This project consists of four individual R scripts, each can be run on their own to produce the plots required for this assignment, in png file format. The scripts are:
- plot1.R
- plot2.R
- plot3.R
- plot4.R
Each script will produce a corresponding png file labeled plot1.png, plot2.png, plot3.png, and plot4.png, respectively. The files will be generated in the current working directory.
Each R script will download the required dataset from the following URL and unzip it. The downloaded file, and unzipped dataset will be placed in the current working directory.
- Dataset: Electric power consumption [20Mb]
Each script will check for the existence of the downloaded dataset (i.e., will look for the extracted text file). If the file is not found, the script will download and unzip the dataset.
Each script will load the entire file into R. The data is loaded with the read.table function, which is given arguments to use the Header provided, not to treat strings as factors, and to replace '?' values with the R standard for missing data, 'NA'.

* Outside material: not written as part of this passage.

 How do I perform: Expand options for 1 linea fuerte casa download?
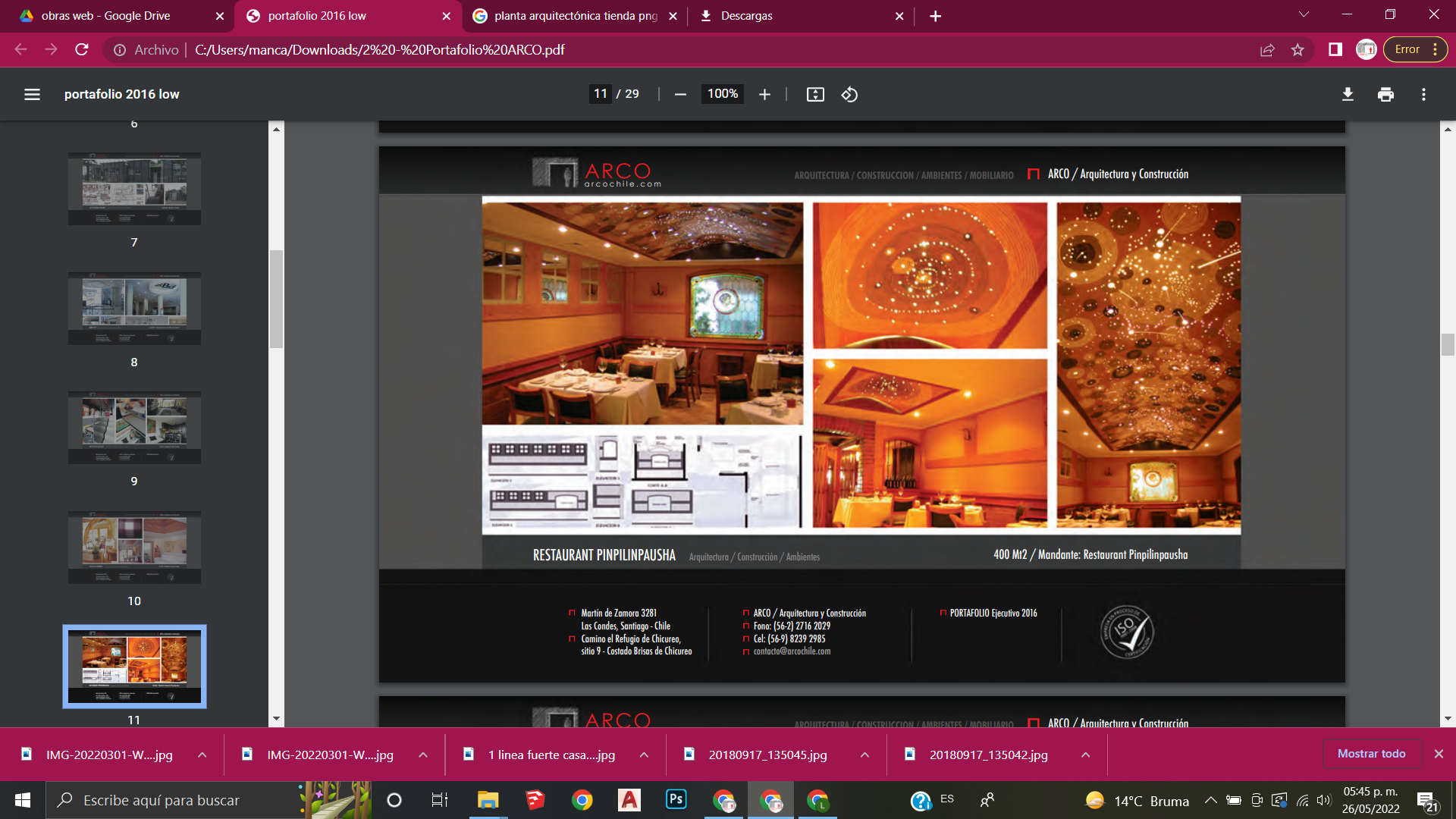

Data is subset using the subset function, selecting for only those dates used in this assignment, 2007-02-01 and 2007-02-02. An additional column is added to the subset, called TimeStamp, which is populated with both the date and time field from the original dataset using paste() and strptime(), to combine the fields and convert the result to an R DateTime format.
Each plot is generated by using either the hist() or plot() base plotting functions. Each plot is generated as a png file using the png() function. All output files are saved to the current working directory.